<<<<
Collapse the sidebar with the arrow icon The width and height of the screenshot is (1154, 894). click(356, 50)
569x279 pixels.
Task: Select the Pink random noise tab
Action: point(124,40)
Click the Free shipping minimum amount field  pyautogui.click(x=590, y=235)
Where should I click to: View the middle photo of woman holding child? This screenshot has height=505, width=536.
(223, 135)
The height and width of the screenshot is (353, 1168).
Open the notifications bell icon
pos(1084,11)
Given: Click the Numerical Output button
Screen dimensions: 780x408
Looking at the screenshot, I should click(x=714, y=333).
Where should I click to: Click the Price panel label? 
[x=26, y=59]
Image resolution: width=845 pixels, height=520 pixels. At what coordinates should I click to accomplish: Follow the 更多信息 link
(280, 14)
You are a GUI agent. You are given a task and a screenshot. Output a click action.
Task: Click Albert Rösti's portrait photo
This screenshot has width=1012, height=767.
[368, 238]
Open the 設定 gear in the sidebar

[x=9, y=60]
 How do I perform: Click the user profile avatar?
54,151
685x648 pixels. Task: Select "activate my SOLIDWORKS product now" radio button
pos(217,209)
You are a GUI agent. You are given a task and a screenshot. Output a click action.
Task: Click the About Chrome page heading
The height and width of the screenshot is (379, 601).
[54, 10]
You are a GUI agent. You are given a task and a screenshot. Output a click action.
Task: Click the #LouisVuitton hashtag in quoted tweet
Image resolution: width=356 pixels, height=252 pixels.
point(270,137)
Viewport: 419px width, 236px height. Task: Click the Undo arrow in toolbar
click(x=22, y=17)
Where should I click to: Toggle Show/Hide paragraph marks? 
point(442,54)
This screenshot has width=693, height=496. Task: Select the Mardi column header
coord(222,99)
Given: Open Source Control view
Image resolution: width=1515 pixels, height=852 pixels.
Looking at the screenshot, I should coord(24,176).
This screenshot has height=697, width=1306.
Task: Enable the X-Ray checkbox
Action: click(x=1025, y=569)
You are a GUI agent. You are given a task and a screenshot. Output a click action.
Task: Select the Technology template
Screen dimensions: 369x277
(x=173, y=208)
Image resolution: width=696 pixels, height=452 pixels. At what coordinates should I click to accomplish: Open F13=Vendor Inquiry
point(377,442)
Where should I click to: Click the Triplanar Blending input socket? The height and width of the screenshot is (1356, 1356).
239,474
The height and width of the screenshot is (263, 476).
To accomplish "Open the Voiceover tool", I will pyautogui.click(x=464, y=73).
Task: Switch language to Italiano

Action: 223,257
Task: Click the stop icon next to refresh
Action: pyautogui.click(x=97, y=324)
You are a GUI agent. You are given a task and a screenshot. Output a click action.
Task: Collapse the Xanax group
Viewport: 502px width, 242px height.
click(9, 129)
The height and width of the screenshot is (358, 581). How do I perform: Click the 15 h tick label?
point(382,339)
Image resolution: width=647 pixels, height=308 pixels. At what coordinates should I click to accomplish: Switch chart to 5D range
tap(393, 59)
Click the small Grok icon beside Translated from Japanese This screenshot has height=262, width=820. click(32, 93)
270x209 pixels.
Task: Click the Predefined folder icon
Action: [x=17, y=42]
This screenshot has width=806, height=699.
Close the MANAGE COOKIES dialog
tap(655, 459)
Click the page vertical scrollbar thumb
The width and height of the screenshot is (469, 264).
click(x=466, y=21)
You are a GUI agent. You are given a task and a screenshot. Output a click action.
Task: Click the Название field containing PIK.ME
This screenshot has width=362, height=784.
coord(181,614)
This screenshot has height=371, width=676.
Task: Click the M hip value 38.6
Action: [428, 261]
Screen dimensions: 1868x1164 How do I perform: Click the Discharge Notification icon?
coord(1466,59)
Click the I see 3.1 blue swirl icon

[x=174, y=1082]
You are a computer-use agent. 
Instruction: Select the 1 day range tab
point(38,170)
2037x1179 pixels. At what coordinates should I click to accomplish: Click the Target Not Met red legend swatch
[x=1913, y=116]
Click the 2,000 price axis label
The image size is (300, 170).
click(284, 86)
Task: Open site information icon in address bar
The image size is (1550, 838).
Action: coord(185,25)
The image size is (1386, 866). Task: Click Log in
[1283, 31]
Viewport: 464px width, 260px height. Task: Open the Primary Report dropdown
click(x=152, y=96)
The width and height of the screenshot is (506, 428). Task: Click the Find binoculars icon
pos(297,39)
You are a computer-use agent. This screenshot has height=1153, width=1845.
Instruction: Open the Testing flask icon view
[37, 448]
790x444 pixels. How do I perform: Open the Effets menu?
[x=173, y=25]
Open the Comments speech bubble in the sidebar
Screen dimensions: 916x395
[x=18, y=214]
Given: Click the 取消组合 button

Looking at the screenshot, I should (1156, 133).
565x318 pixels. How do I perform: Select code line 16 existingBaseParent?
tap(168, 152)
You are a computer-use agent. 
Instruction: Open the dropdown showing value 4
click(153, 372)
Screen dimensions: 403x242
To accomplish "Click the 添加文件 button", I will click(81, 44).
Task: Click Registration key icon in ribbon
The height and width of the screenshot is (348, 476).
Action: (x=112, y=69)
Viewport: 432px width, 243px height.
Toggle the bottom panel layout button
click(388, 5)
>>>>
• [To be done]: Reproduce the rows from the line containing "Screen dimensions: 403x242" through the end of the rows, changing each "button" to "control" and leaving everything else unchanged.

• [Complete answer]:
Screen dimensions: 403x242
To accomplish "Click the 添加文件 control", I will click(81, 44).
Task: Click Registration key icon in ribbon
The height and width of the screenshot is (348, 476).
Action: (x=112, y=69)
Viewport: 432px width, 243px height.
Toggle the bottom panel layout control
click(388, 5)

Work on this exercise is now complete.